• **TASK DIRECTIONS**
Rewrite all of the material below, replacing "Click" with "Tap" and keeping everything else the same. Omit the pictures.

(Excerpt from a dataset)
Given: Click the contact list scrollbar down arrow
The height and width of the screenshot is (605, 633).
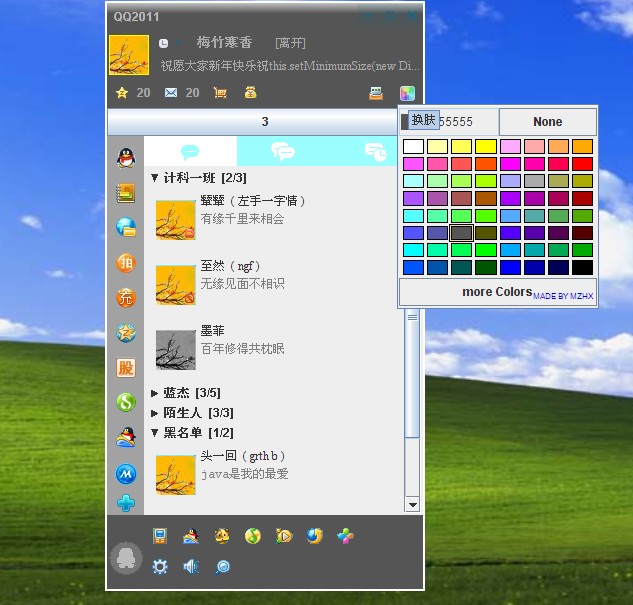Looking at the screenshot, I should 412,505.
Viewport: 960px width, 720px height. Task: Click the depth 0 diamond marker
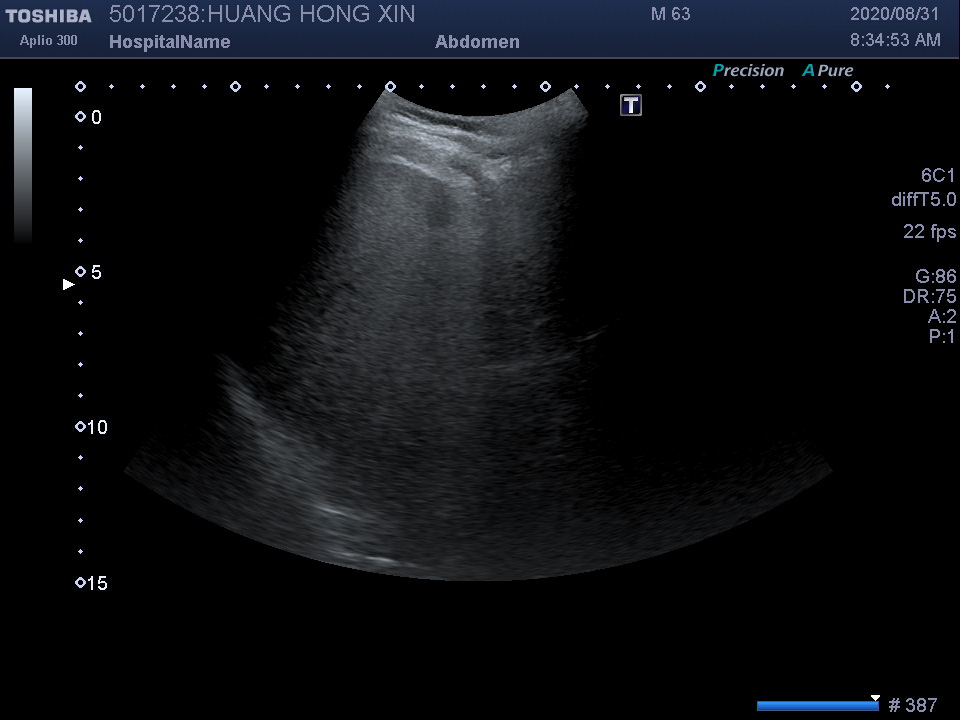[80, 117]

• **RESULT OF THIS EXERCISE**
Given: Tap the contact list scrollbar down arrow
The height and width of the screenshot is (605, 633).
Looking at the screenshot, I should 412,505.
Viewport: 960px width, 720px height. Task: Tap the depth 0 diamond marker
[80, 117]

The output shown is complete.